How to implement a meta-estimator with the scikit-learn API?

Deadly 提交于 2021-02-19 00:23:15


I would like to implement a simple wrapper / meta-estimator which is compatible with all of scikit-learn. It is hard to find a full description of what exactly I need.

The goal is to have a regressor which also learns a threshold to become a classifier. So I came up with:

from sklearn.base import BaseEstimator, ClassifierMixin, clone

class Thresholder(BaseEstimator, ClassifierMixin):
    def __init__(self, regressor):
        self.regressor = regressor
        # threshold_ does not get initialized in __init__ ??

    def fit(self, X, y, optimal_threshold):
        self.regressor = clone(self.regressor)    # is this required my sklearn??, y)

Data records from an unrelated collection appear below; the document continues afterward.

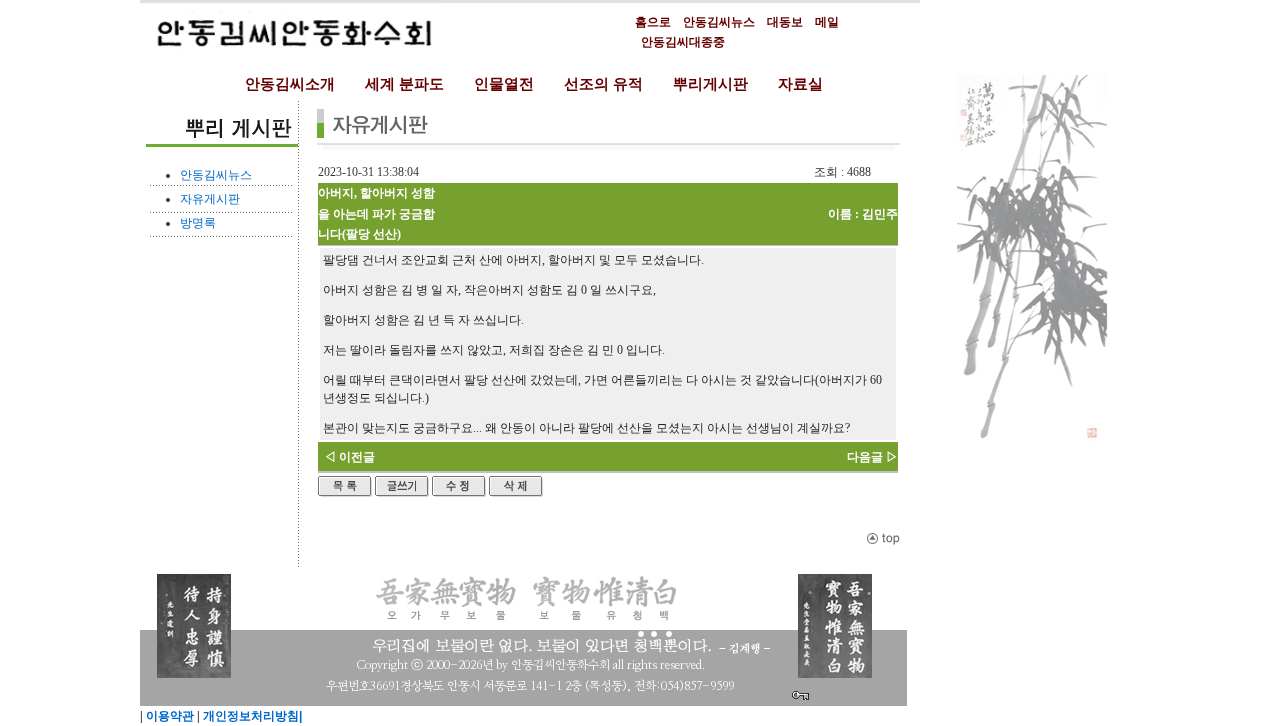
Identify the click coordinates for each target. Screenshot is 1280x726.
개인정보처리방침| (251, 716)
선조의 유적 (603, 84)
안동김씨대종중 (683, 42)
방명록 (198, 223)
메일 (827, 22)
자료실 (800, 84)
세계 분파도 (404, 84)
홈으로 (653, 22)
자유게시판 (210, 199)
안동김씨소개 (290, 84)
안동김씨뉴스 (719, 22)
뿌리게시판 (710, 84)
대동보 (785, 22)
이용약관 (168, 716)
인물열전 (504, 84)
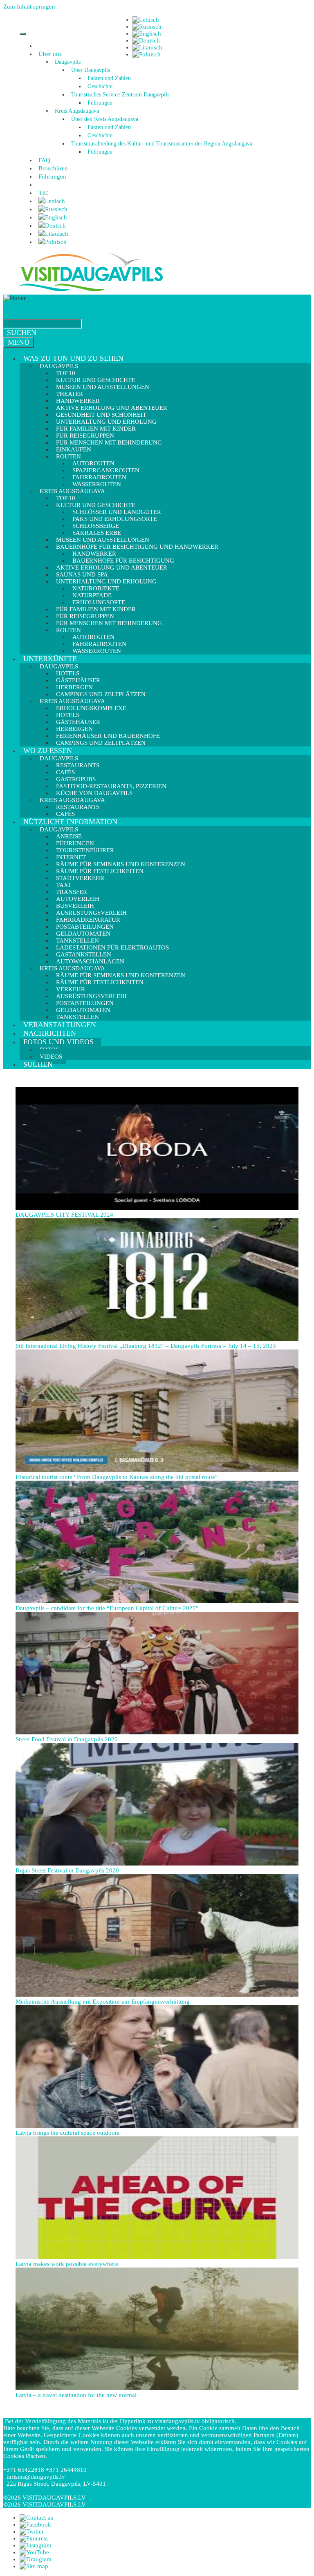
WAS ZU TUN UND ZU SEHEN (73, 358)
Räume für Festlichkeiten (100, 982)
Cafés (65, 814)
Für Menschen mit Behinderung (109, 442)
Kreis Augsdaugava (77, 111)
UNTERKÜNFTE (50, 659)
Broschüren (53, 168)
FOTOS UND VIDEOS (58, 1042)
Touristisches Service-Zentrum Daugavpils (120, 95)
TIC (43, 193)
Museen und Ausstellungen (102, 387)
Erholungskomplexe (91, 708)
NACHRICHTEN (49, 1033)
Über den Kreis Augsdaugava (104, 119)
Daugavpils (68, 62)
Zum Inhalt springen (29, 6)
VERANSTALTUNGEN (59, 1025)
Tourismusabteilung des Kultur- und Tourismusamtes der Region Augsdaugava (161, 144)
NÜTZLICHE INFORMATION (70, 822)
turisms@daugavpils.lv (36, 2476)
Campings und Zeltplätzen (101, 743)
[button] (63, 54)
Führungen (99, 103)
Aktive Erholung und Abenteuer (111, 567)
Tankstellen (77, 1017)
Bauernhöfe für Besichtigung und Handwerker (137, 546)
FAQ (44, 160)
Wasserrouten (96, 651)
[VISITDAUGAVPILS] (91, 291)
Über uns (50, 54)
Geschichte (99, 86)
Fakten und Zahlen (109, 78)
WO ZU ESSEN (47, 750)
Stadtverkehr (80, 878)
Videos (51, 1056)
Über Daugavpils (90, 70)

        y_raw = self.regressor.predict()
        self.threshold_ = optimal_threshold(y_raw)

    def predict(self, X):
        y_raw = self.regressor.predict(X)

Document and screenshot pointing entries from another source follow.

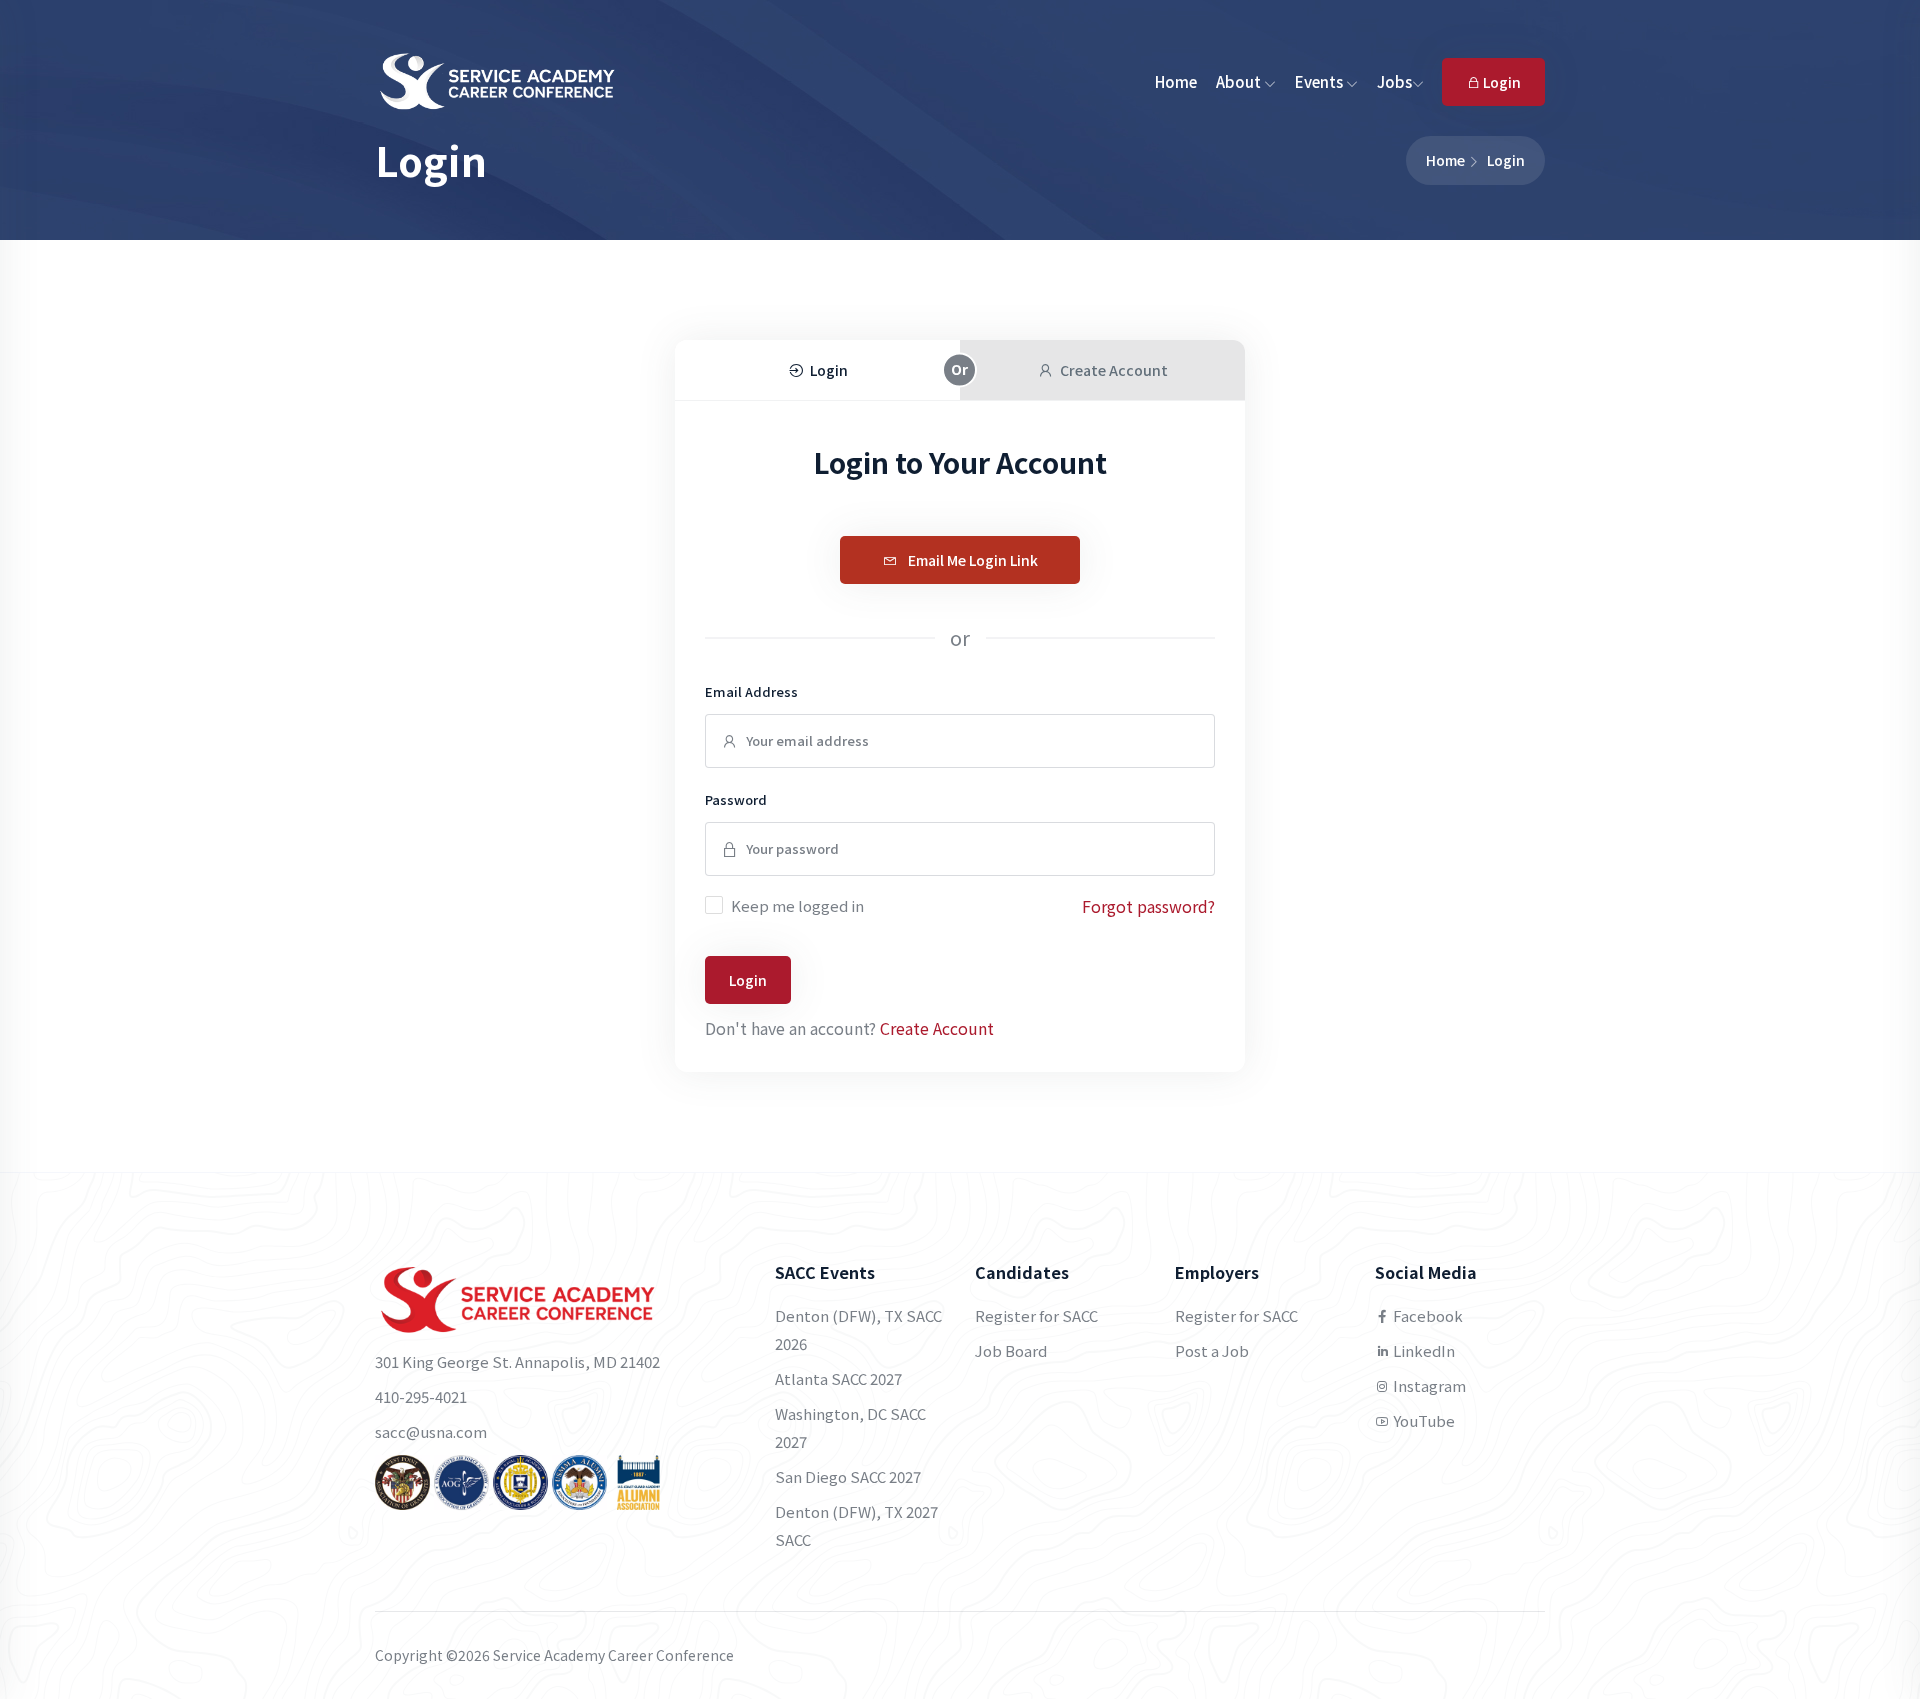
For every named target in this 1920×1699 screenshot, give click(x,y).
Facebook (1426, 1315)
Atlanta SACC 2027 (838, 1378)
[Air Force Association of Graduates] (461, 1480)
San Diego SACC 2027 (848, 1476)
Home (1176, 81)
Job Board (1011, 1350)
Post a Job (1212, 1350)
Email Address (751, 691)
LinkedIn (1422, 1350)
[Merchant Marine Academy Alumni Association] (579, 1480)
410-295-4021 (421, 1396)
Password (736, 799)
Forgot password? (1148, 906)
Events (1320, 81)
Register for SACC (1036, 1315)
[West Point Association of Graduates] (402, 1480)
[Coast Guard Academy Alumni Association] (638, 1480)
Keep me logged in (797, 905)
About (1240, 81)
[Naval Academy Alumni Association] (520, 1480)
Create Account (937, 1028)
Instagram (1428, 1385)
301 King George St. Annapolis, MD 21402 (517, 1361)
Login (1500, 82)
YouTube (1422, 1420)
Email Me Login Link (971, 560)
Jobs (1394, 81)
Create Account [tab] (1114, 370)
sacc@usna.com (431, 1431)
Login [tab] (829, 370)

        y = np.digitize(y_raw, [self.threshold_])

        return y

Is this implement the full API I need?

My main question is where to put the threshold. I want that it gets learned only once and can be re-used in subsequent .fit calls with new data without being readjusted. But with the current version it has to be retuned on every .fit call - which I do not want?

On the other hand, if I make it a fixed parameter self.threshold and pass it to __init__, then I'm not supposed to change it with the data?

How can I make a threshold parameter which can be tuned in one call of .fit and be fixed for subsequent .fit calls?